What gives with Thanksgiving?

Catlady (Rita Prince Winston) catlady at wicca.net
Wed Oct 10 03:10:48 UTC 2001


--- In HPFGU-OTChatter at y..., foxmoth at q... wrote:
>   
>     In other European-derived cultures, Christmas fulfilled the 
> social and family functions that Thanksgiving Day assumed.  
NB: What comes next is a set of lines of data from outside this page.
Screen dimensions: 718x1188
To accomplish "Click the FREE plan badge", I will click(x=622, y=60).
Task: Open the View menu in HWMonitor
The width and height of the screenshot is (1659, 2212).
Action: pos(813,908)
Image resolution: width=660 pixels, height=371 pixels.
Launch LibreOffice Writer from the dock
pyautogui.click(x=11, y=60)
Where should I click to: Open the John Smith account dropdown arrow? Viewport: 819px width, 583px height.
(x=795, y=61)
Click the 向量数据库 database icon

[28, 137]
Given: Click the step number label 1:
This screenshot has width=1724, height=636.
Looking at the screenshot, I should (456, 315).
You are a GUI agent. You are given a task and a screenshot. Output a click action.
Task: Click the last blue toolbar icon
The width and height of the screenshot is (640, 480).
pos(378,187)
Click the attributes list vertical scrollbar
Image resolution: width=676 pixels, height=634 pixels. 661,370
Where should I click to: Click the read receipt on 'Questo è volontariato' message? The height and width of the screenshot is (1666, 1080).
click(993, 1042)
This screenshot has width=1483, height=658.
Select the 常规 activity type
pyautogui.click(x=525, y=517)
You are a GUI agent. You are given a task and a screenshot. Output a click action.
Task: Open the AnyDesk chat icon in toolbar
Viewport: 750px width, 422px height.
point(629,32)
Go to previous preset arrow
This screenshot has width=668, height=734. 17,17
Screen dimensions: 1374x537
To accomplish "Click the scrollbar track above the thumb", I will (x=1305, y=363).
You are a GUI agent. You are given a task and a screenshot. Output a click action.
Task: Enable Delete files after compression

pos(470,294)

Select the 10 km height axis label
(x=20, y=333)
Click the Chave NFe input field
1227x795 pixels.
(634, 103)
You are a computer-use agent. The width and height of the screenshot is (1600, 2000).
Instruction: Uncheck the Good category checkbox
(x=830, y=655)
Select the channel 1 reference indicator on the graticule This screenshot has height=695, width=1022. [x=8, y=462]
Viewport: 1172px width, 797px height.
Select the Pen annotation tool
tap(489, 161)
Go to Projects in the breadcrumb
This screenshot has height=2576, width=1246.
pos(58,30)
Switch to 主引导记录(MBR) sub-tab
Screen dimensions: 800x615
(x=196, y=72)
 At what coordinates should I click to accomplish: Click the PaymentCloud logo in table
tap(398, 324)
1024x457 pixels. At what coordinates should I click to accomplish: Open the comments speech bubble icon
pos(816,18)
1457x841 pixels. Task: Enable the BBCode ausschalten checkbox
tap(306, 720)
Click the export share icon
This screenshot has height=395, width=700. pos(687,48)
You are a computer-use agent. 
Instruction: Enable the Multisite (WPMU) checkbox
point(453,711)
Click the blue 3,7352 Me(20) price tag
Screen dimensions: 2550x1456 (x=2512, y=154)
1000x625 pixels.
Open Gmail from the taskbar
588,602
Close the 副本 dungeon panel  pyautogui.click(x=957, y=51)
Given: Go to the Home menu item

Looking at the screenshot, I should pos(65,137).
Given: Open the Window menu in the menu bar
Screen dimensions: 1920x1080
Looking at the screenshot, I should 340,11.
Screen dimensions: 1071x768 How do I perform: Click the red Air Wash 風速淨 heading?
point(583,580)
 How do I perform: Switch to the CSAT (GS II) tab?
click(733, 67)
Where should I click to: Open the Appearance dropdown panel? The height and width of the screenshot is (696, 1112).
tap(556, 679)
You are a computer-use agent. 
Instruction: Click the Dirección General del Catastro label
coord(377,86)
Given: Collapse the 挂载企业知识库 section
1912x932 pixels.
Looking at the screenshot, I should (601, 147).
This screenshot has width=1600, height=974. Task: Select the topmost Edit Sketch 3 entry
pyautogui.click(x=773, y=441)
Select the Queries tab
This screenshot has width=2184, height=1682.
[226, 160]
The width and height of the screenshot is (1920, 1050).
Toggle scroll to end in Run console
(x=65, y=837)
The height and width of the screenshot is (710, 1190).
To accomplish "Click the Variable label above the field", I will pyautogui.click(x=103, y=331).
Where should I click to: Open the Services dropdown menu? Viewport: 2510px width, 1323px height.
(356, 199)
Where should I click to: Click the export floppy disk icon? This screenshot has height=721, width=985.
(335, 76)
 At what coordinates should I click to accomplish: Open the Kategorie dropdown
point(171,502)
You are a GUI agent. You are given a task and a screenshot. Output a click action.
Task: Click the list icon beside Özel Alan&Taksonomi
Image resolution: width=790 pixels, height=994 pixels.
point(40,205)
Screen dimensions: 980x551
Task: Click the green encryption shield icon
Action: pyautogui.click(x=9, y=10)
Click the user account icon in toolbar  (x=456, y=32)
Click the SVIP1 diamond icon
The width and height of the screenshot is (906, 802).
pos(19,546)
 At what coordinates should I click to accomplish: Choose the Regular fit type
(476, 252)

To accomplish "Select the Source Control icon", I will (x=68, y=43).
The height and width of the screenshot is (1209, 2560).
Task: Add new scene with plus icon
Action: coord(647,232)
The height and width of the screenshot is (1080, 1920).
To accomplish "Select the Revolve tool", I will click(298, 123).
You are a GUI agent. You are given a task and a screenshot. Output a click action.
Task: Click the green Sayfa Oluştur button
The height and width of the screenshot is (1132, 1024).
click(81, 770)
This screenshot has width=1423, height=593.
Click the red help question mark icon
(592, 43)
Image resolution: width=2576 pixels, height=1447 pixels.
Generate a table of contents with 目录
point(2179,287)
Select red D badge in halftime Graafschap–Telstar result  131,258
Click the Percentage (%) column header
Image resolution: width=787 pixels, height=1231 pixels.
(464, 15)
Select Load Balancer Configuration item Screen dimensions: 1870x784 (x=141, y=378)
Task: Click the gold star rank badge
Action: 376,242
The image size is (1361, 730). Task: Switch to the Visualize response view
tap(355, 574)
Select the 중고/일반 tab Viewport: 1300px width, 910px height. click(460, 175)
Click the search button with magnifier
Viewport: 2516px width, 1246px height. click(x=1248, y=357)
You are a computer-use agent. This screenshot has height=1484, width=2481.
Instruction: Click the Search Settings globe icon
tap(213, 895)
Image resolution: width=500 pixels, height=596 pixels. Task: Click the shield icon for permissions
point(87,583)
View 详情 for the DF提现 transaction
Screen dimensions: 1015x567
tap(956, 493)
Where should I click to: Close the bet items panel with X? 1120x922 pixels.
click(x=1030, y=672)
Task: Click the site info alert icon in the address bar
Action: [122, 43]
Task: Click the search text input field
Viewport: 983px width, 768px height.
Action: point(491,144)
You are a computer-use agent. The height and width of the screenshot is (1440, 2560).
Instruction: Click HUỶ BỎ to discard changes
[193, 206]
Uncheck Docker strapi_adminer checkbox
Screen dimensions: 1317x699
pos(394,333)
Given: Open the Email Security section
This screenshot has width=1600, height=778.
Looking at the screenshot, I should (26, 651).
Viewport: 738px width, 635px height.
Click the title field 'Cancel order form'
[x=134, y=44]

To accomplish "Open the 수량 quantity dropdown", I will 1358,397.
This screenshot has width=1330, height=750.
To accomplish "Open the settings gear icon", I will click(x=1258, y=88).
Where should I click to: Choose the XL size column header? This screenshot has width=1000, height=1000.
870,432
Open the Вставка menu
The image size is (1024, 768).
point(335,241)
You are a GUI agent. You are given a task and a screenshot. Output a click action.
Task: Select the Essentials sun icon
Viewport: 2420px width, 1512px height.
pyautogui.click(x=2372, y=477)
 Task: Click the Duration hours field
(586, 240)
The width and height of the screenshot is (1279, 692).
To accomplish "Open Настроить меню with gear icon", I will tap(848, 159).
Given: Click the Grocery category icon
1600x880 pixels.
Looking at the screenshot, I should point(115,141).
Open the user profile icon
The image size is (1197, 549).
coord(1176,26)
I know more about Britain than Europe. Various parts of Britain had 
various autumn (not Christmas) Harvest-related celebrations at 
various times, such as Lughnasadh / Lammas (Loaf-mass) in August, 
Michaelmas near Equinox, and Halloween / Samhain. I believe that the 
ghost of Lammas lingers in the form of August Bank Holiday (and in 
USA as Labor Day), and there are also Harvest Home services in 
churches on some Sunday in Autumn. 

> It was part of the same movement that brought us women's magazines
> and Mother's Day.

There was some American woman nothing better to do with her time than 
lobby state legislatures and Congress to establish a Mother's Day 
holiday, and the date she lobbied for was her own mother's birthday, 
but the idea of a holiday for mothers goes back a ways in England, 
where the fourth Sunday of Lent was called Mothering Sunday because 
all the boys and girls (young men and young women) who were away as 
apprentices or house servants were given that day off to go home and 
visit their mothers. The reprint of a Victorian book of then-quaint 
customs from which I got that info said that it was traditional for 
the young-uns to bring their mothers a simmel cake, which was 
described like fruitcake inside but the outside was so rock-hard that 
foreigners who were given simmel cakes didn't know what to do with 
them and one Frenchman broke a chisel trying to chisel one open. And 
the reprinter's footnote said that the old Mothering Sunday had been 
replaced by the American Mother's Day under the influence of GIs 
stationed or on leave in Britain during WWII.